Die Erfahrungen von Yusuf und Mahamud über ihre Flucht nach Österreich zeigen die Wege vieler anderer tausender Flüchtlinge aus Afrika. "Von Mogadischu kam ich über den Iran in die Türkei, danach nach Serbien, Ungarn und später nach Österreich. In meiner Zeit in der Türkei hatte ich niemanden, der mir geholfen hätte. Die größten Probleme hatte ich in Griechenland. Manchmal wusstest du einfach nicht, wo du einen Platz zum Schlafen finden konntest. Zwei Monate habe ich im Freien geschlafen", sagt Musa Mohamed Yusuf.

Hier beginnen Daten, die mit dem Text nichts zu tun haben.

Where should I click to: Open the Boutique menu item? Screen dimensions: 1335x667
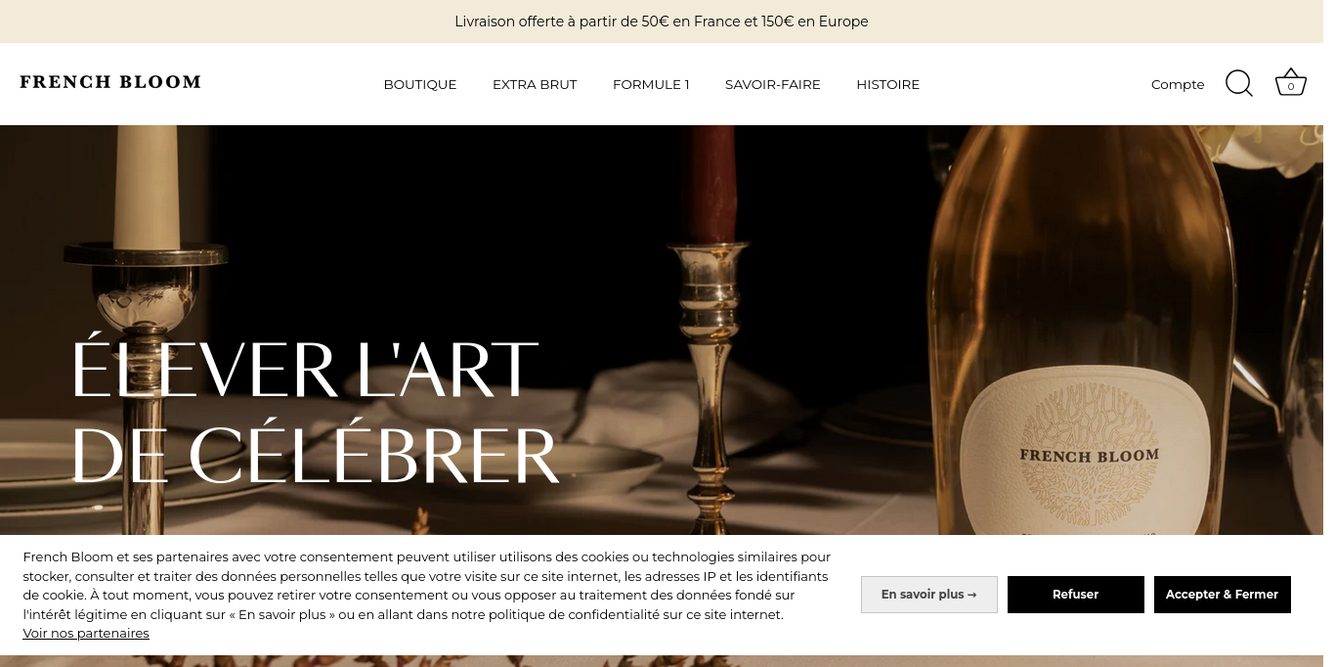[420, 85]
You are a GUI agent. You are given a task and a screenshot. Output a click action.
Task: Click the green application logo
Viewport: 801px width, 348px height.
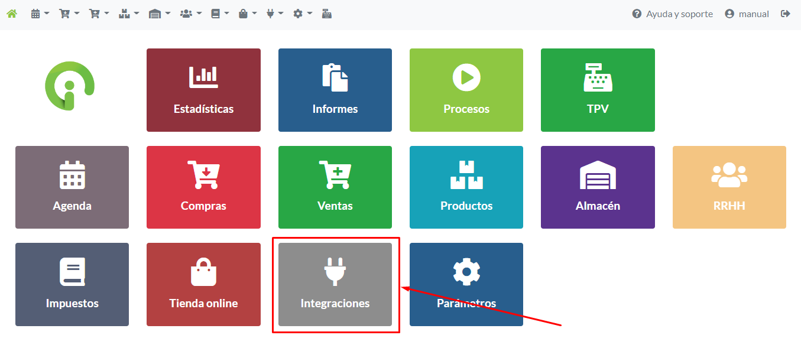70,86
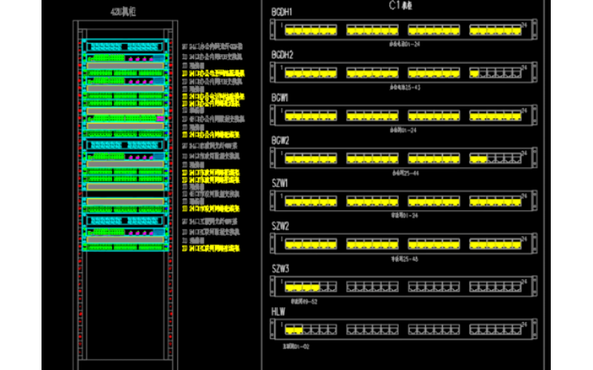This screenshot has width=593, height=370.
Task: Select the SZW2 patch panel label
Action: click(x=280, y=226)
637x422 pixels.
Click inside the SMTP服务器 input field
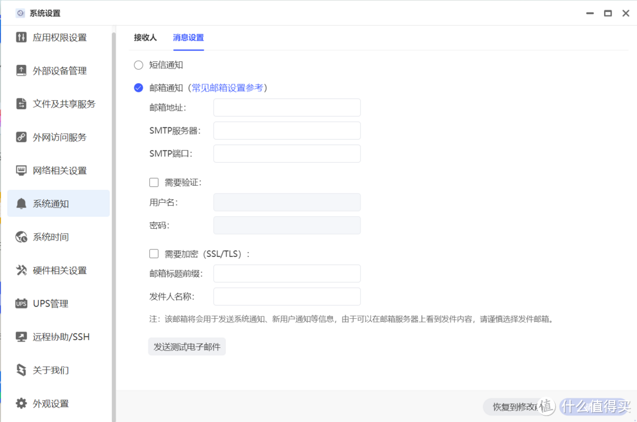pyautogui.click(x=287, y=130)
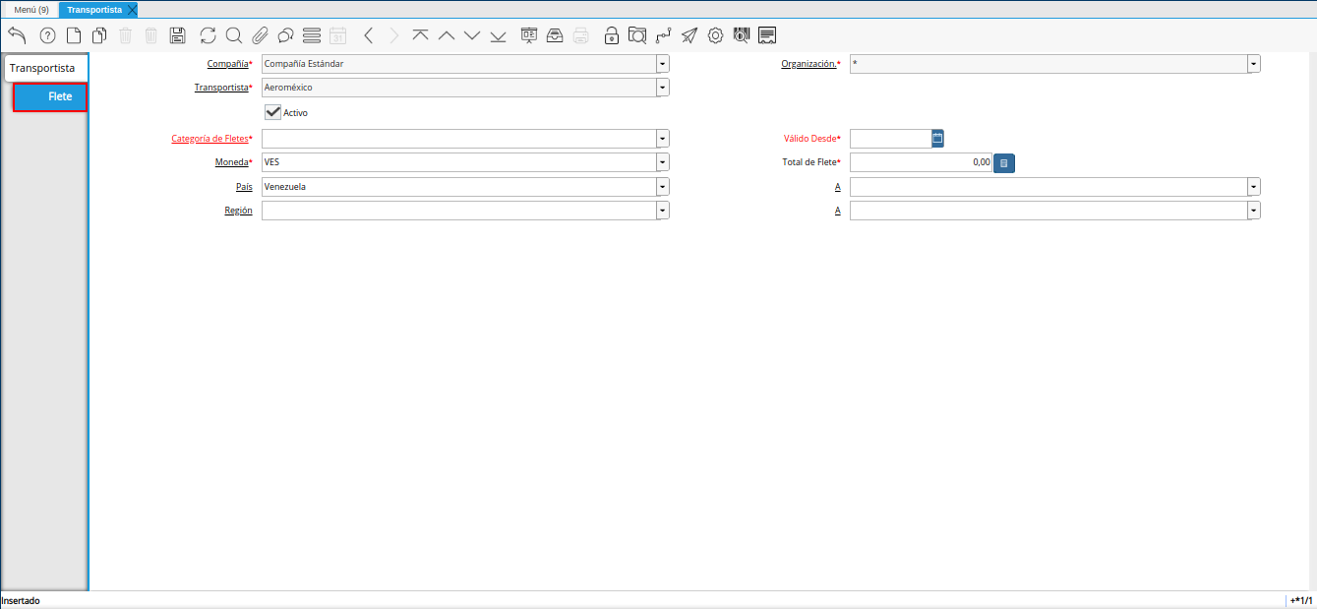Switch to the Menú (9) tab
Viewport: 1317px width, 609px height.
click(x=30, y=10)
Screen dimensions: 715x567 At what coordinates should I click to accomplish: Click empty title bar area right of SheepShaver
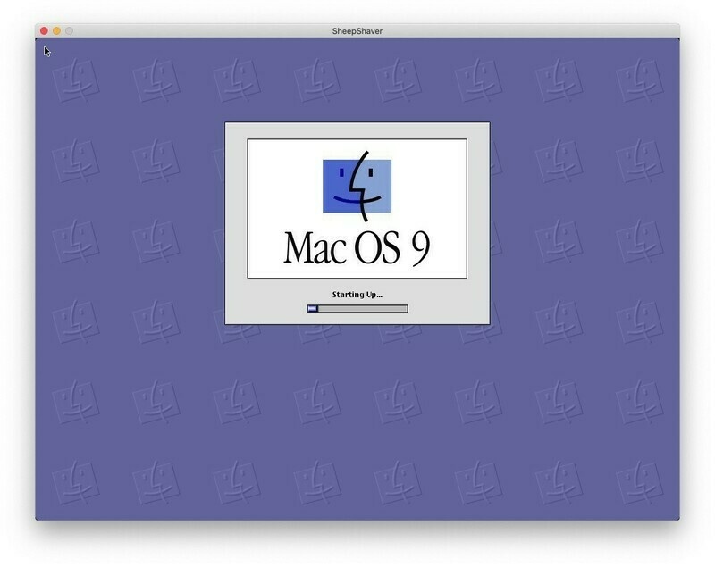click(x=536, y=31)
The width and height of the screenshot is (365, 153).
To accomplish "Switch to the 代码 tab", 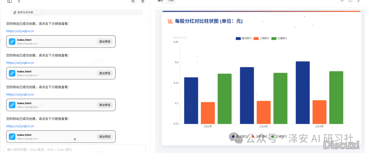I will tap(171, 1).
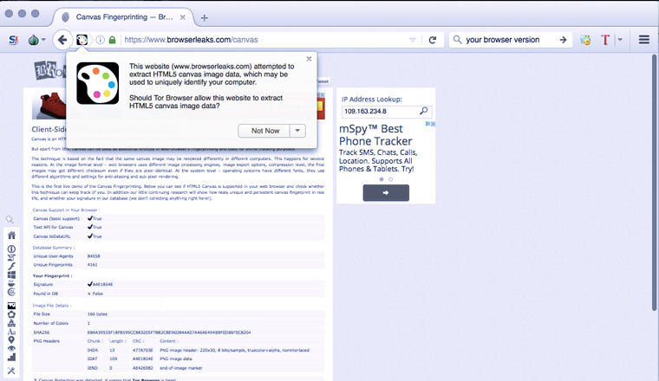The width and height of the screenshot is (659, 381).
Task: Open a new tab with plus button
Action: tap(204, 17)
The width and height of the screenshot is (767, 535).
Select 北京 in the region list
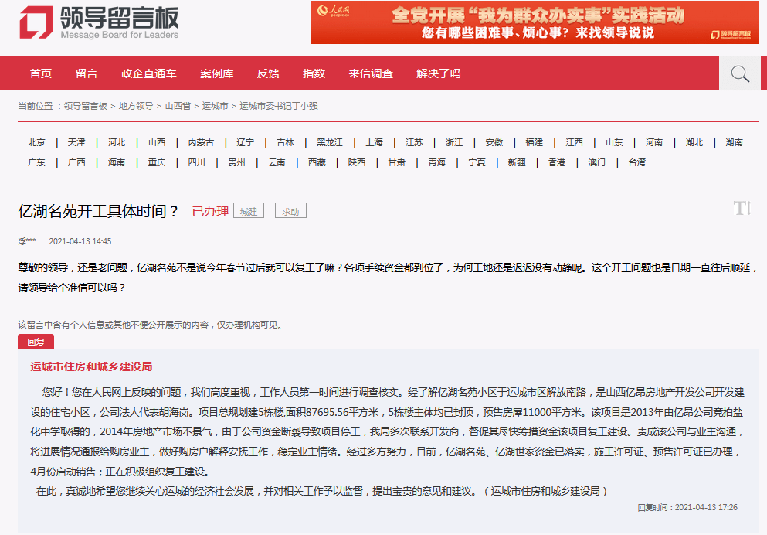pyautogui.click(x=35, y=142)
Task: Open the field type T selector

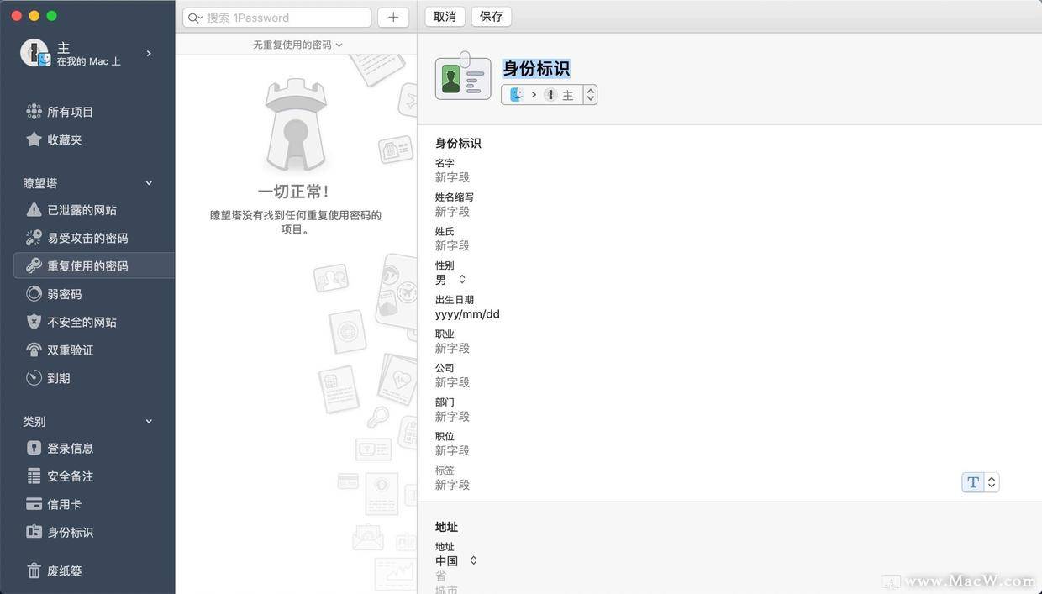Action: tap(980, 482)
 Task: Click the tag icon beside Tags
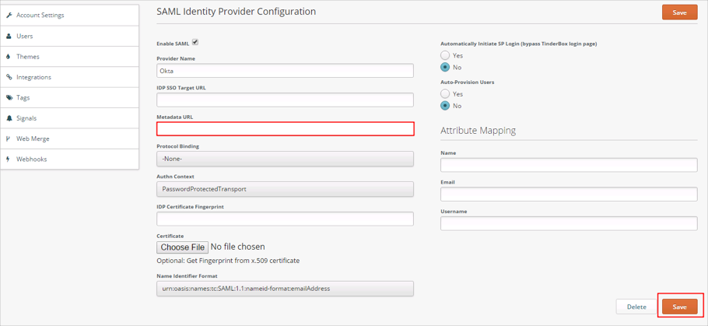9,98
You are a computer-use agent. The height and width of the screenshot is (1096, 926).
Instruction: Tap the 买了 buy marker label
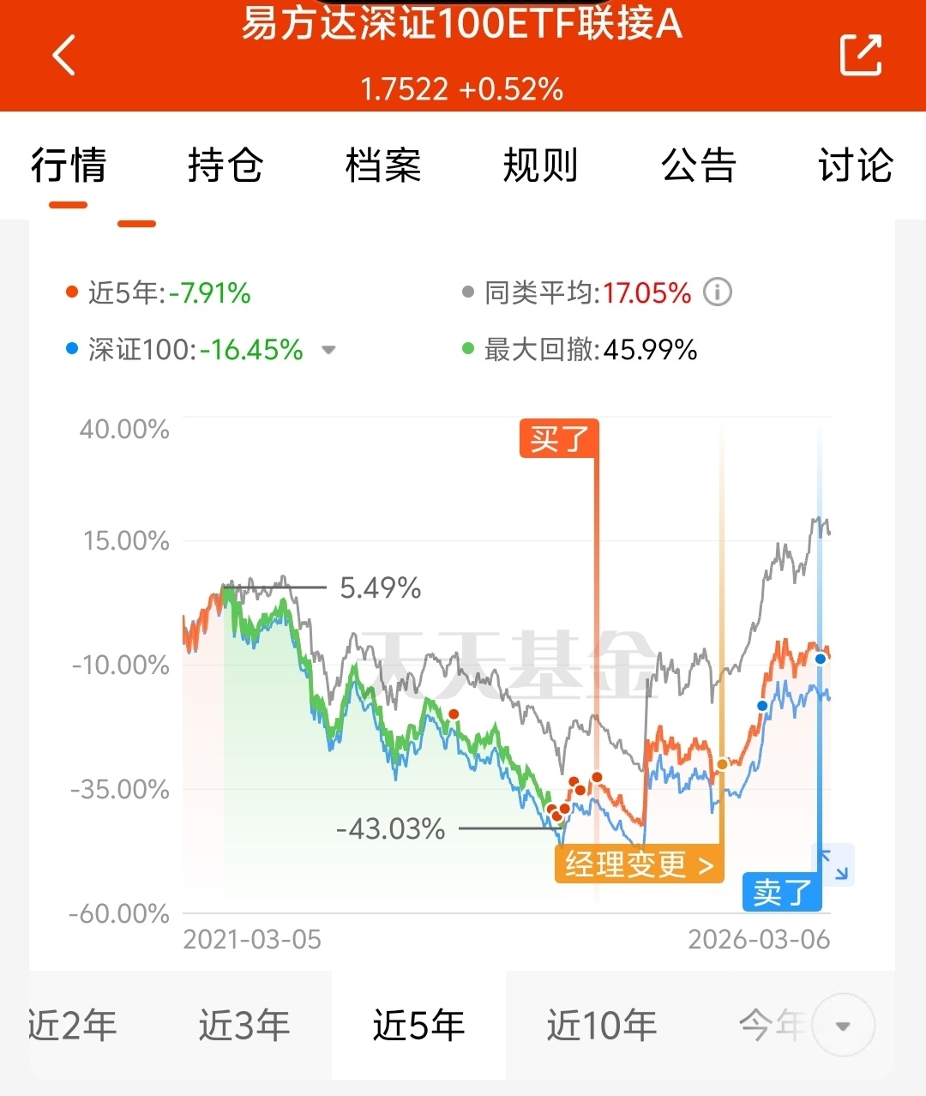point(559,439)
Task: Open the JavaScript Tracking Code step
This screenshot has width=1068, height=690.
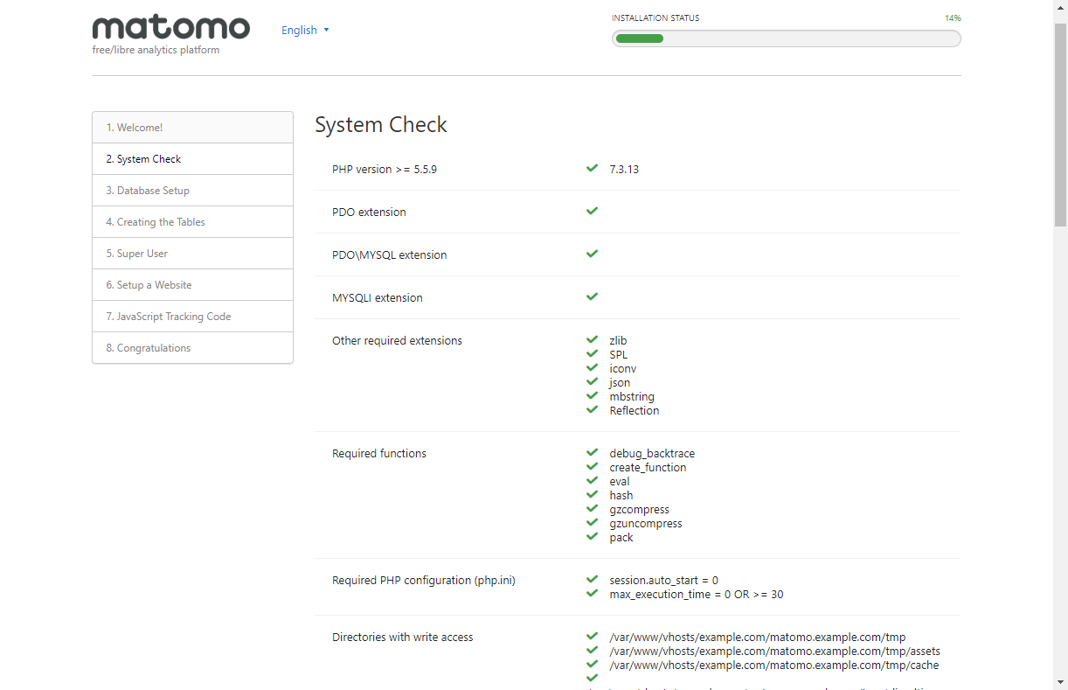Action: tap(192, 317)
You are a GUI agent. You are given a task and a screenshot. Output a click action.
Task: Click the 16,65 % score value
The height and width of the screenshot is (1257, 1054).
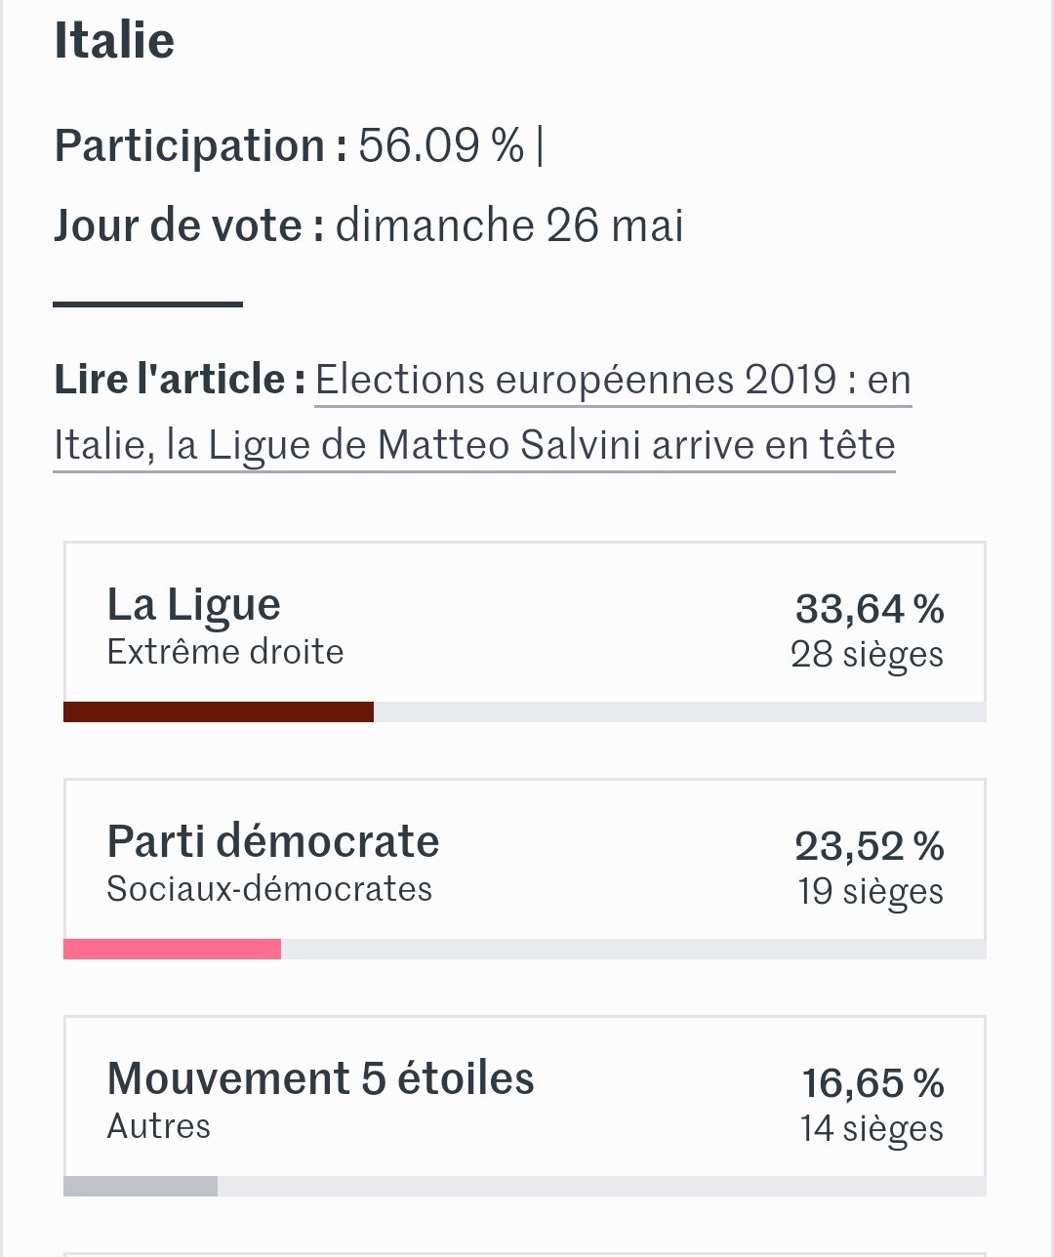pyautogui.click(x=872, y=1083)
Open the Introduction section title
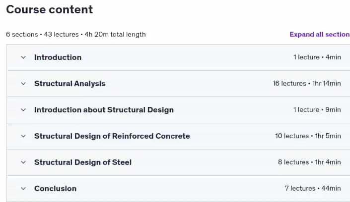Viewport: 350px width, 202px height. (58, 57)
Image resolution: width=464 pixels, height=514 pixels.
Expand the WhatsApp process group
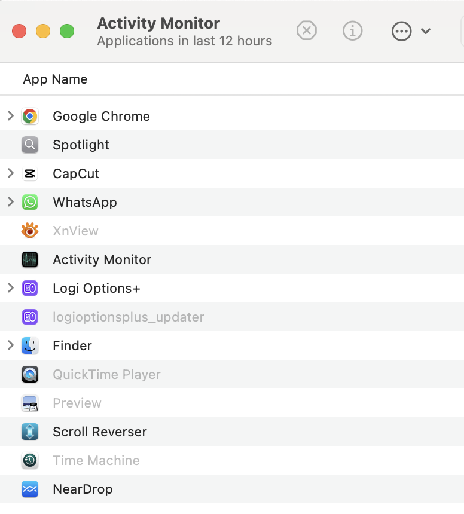coord(10,202)
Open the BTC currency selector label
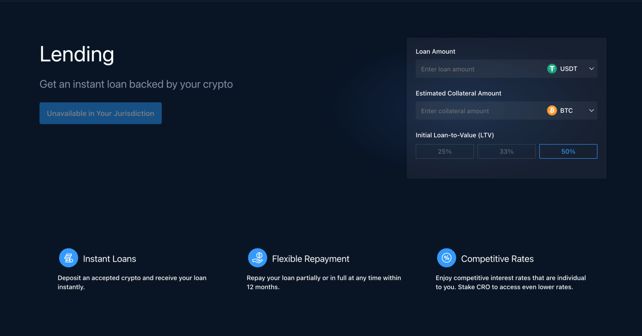 (x=566, y=110)
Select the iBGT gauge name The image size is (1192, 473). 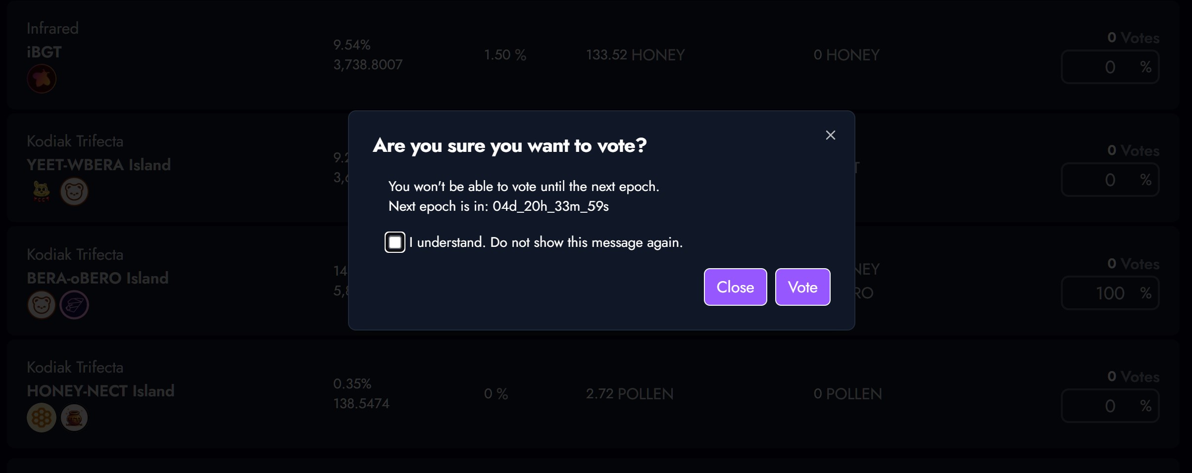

Abenteuerlich erscheint die Geschichte von Mohammad Mahamud über seine Flucht nach Österreich: "Mit einem Schlauchboot bin ich in den Jemen geflohen. Danach durch die Wüste nach Libyen. Libysche Soldaten haben mich gekidnappt und ich musste dreitausend Dollar bezahlen."

Die Flucht als Erpressungsfalle: "Wenn du gefasst wirst, musst du deine Familie anrufen, damit sie dir Geld überweisen, dann bleibst du am Leben. Wenn du aber kein Geld hast, dann stirbst du dort", erzählt der junge Mann über die Geschäfte mit der Flucht. Gleichzeitig bringt Dallah Ahmed die Situation auf den Punkt: "Als Fremder in Libyen bist du ein Geschäft, du bist ein Selbstbedienungsladen. Jeder kommt und nimmt etwas von dir."

Zu seinem neuen Leben in Österreich macht sich Dallah Ahmed viele Gedanken: "Österreich gefällt mir sehr gut. Du hast viele Fragen im Kopf und dabei bist du ein Mensch, der etwas tun möchte. Immer wieder warten. Samstag, Sonntag, unter der Woche alles ist gleich und es gibt keinen Unterschied."

Way of Hope

Gemeinsam mit Fery Berger wollen die drei jungen Flüchtlinge den Menschen in Somalia helfen. Daher gründeten sie "Way of Hope for Somalia", um Geld für von der UNICEF gestaltete Projekte zu sammeln und den Menschen vor Ort eine Perspektive zu geben.

Pläne für die Zukunft gehen auch Dallah Ahmed ständig durch den Kopf: "Zuerst möchte ich meine Sprache verbessern. Dann würde ich gerne eine Arbeit oder eine Ausbildung beginnen. Als Kind war mein Traum Sprachen zu studieren. Aber es schaut im Moment nicht so gut aus." Anfang dieser Woche hat Ahmed seinen Asylbescheid erhalten: negativ.